(Information supplied)

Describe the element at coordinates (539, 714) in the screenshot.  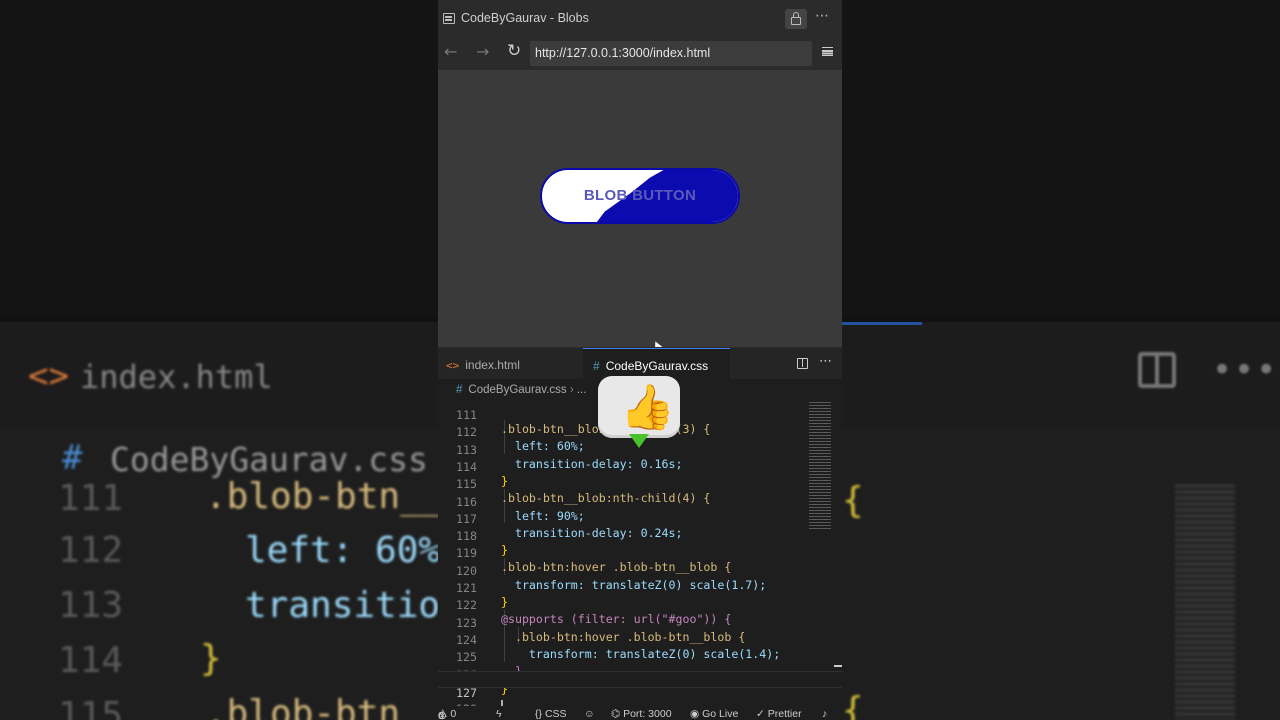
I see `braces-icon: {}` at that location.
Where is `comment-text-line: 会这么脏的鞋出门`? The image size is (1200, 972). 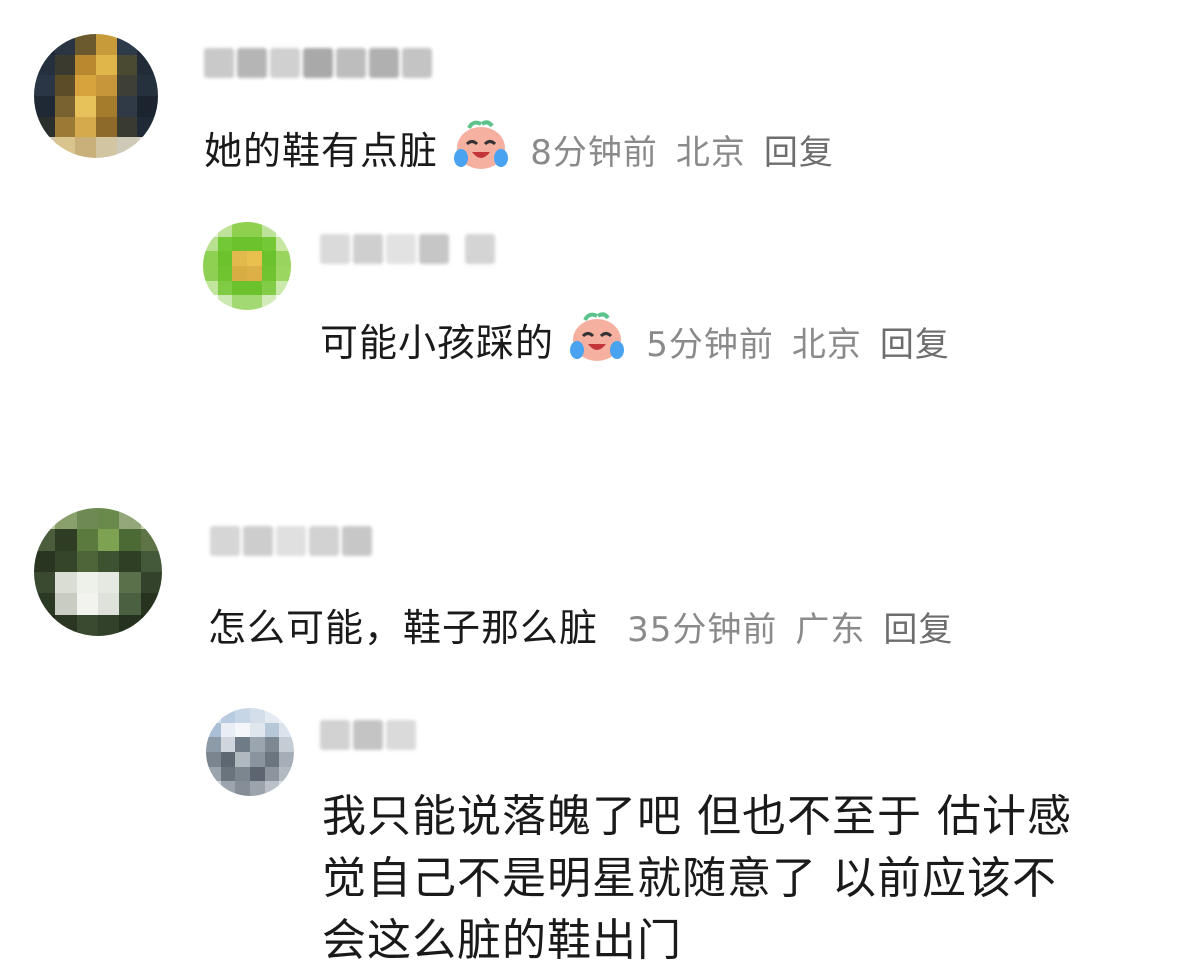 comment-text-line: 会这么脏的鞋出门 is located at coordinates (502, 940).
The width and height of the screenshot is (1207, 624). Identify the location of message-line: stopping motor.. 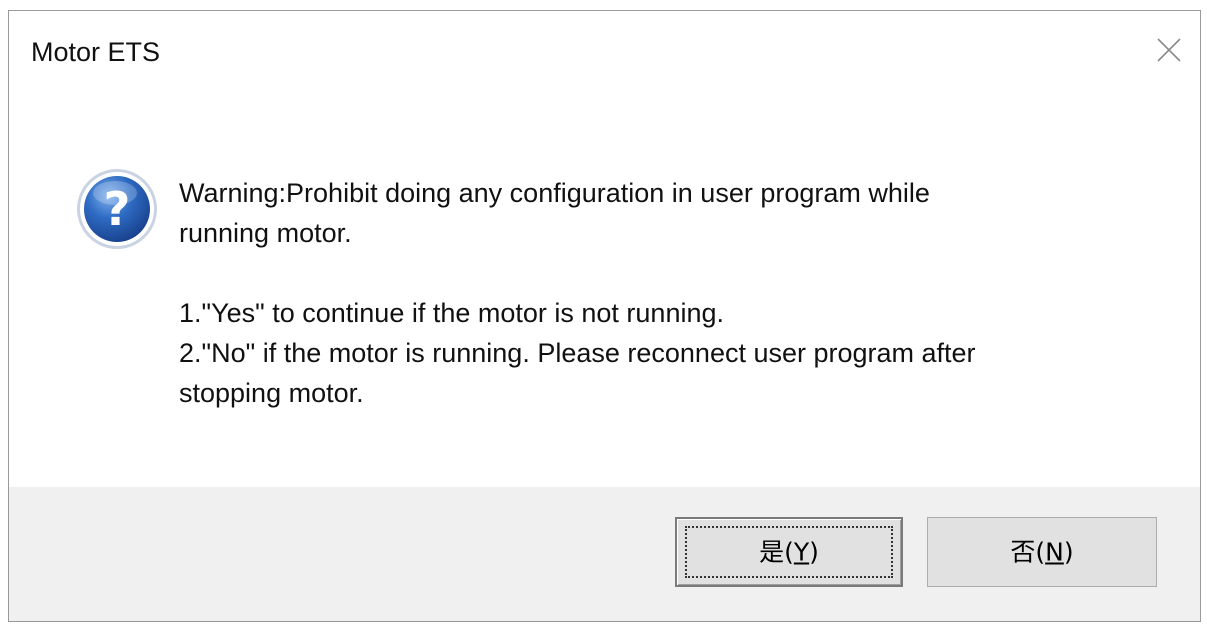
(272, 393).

(End Information supplied)
(Information supplied)

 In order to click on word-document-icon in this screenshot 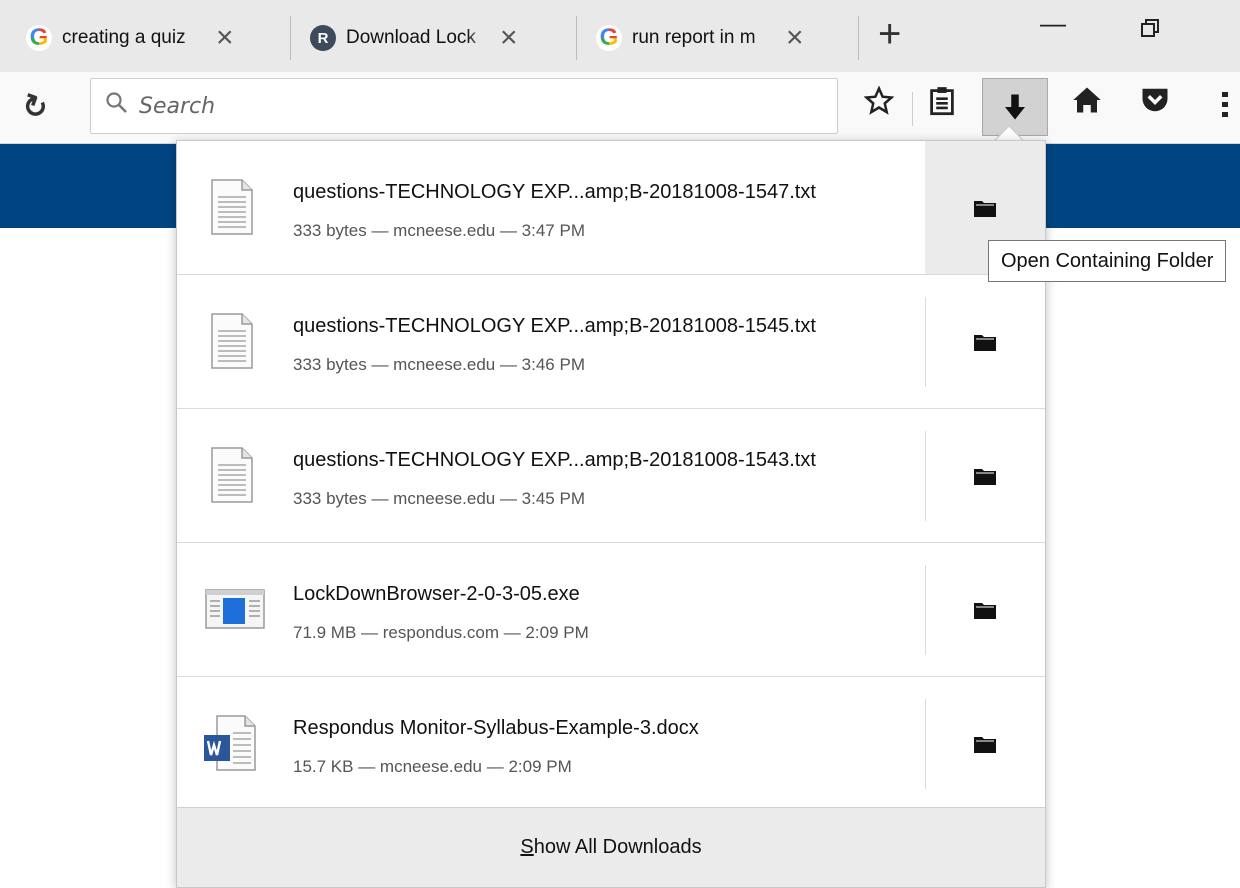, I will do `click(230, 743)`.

(End Information supplied)

The problem
Repeat the part that opens with the line containing "The width and" and closes with the line containing "(272, 393).", both lines included, leaving the pictures out of your answer.

Worked solution
The width and height of the screenshot is (1207, 624). Identify the location of message-line: stopping motor.. 
(272, 393).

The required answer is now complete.